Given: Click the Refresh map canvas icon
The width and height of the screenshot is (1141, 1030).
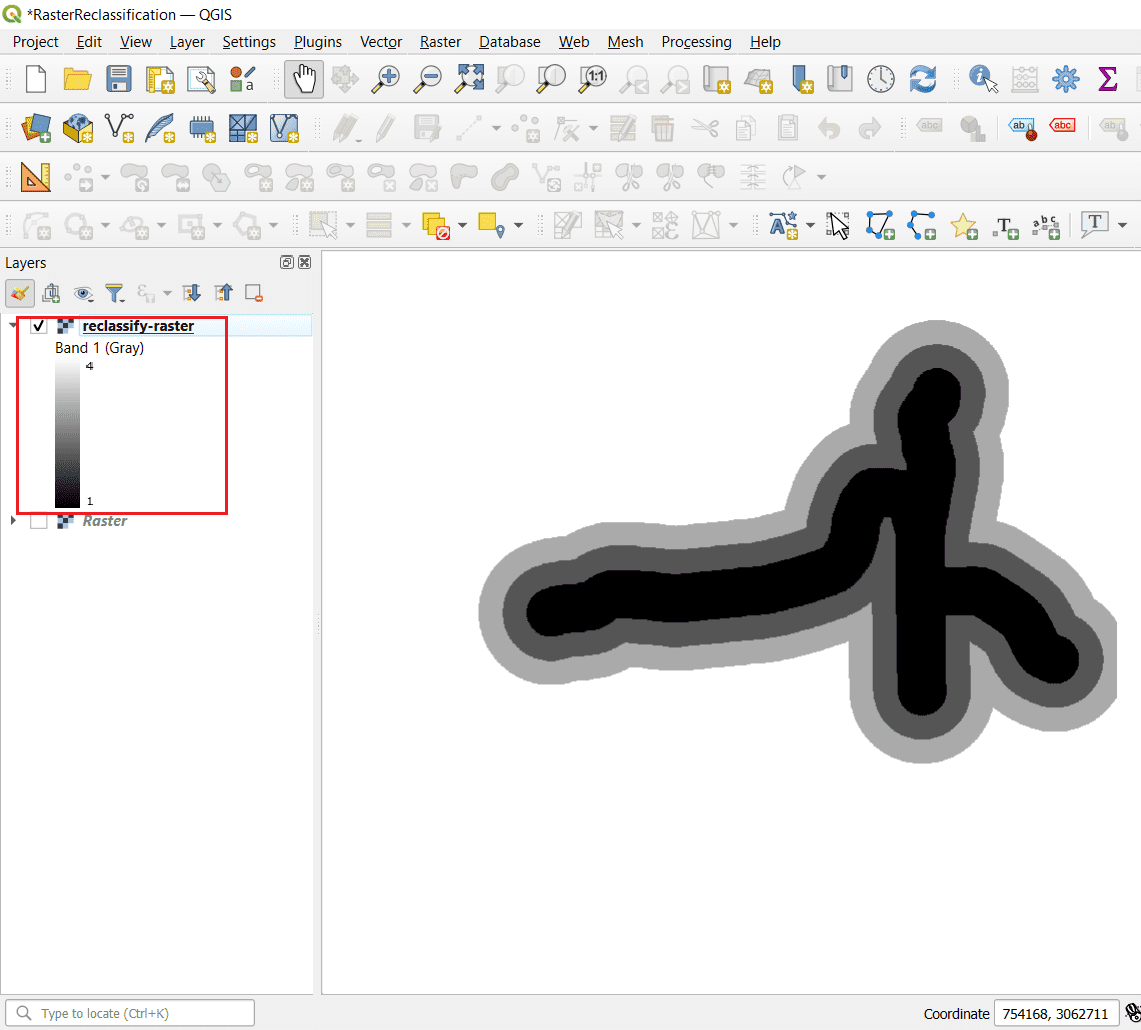Looking at the screenshot, I should [x=922, y=79].
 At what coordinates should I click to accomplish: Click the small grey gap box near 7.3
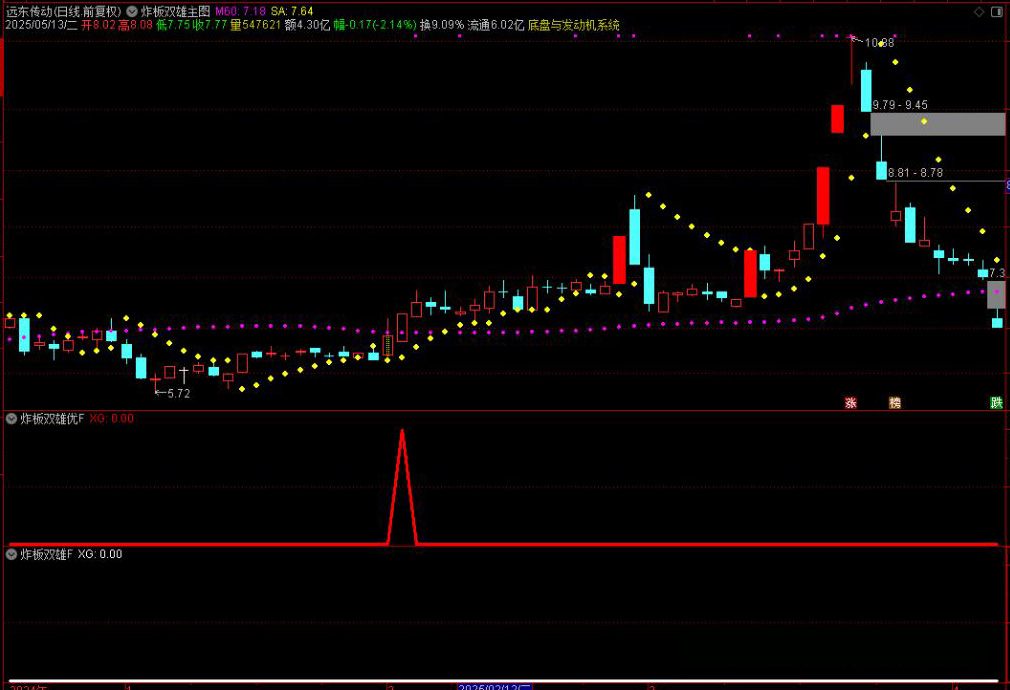point(996,294)
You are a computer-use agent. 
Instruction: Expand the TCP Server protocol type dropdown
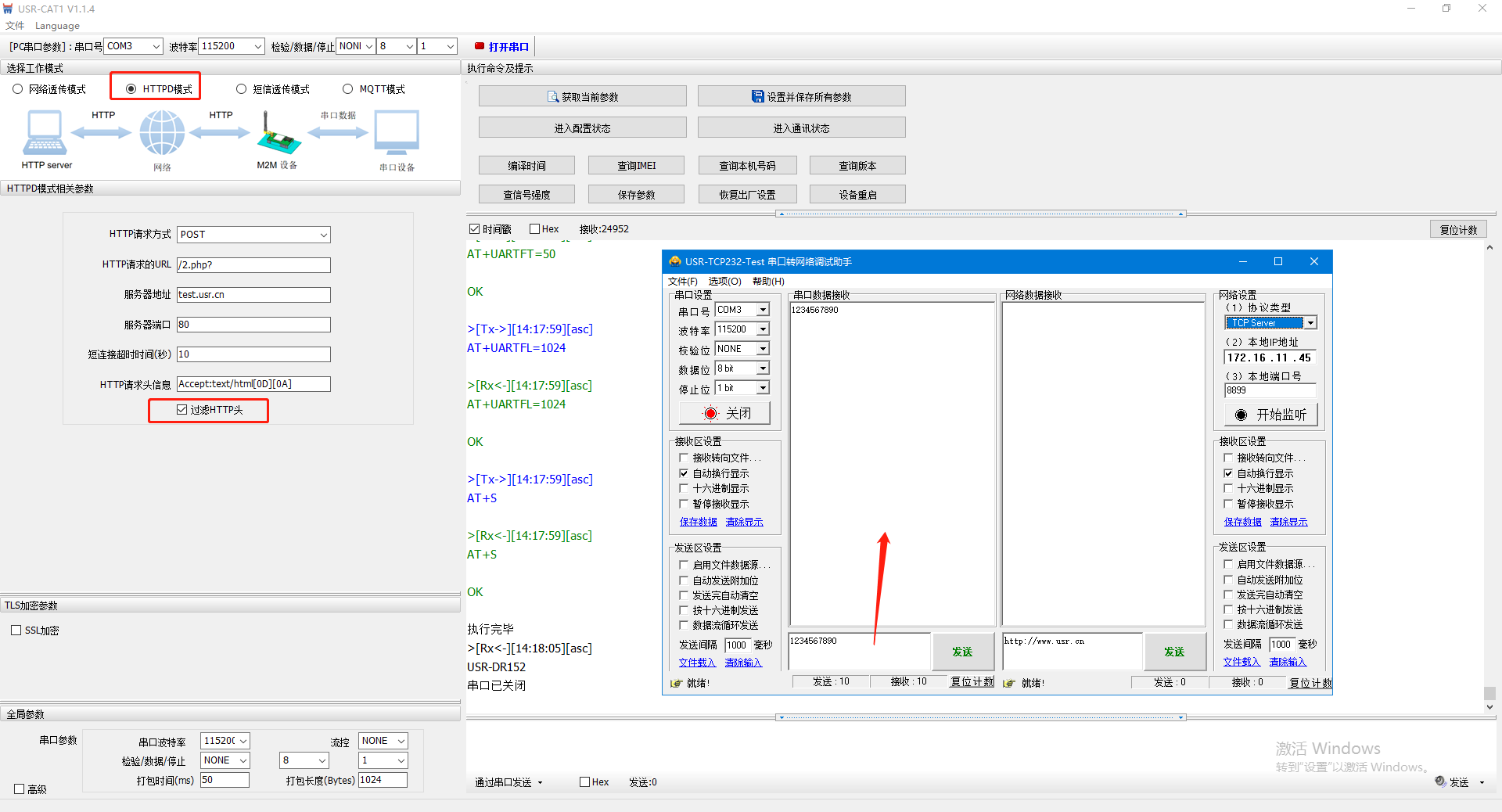click(x=1310, y=323)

[Work required]:
No pictures go in the copy. Output exactly the lines from the line containing "You are a computer-use agent." through the end of the listing above.

[Written answer]:
You are a computer-use agent. 
Instruction: Expand the TCP Server protocol type dropdown
click(x=1310, y=323)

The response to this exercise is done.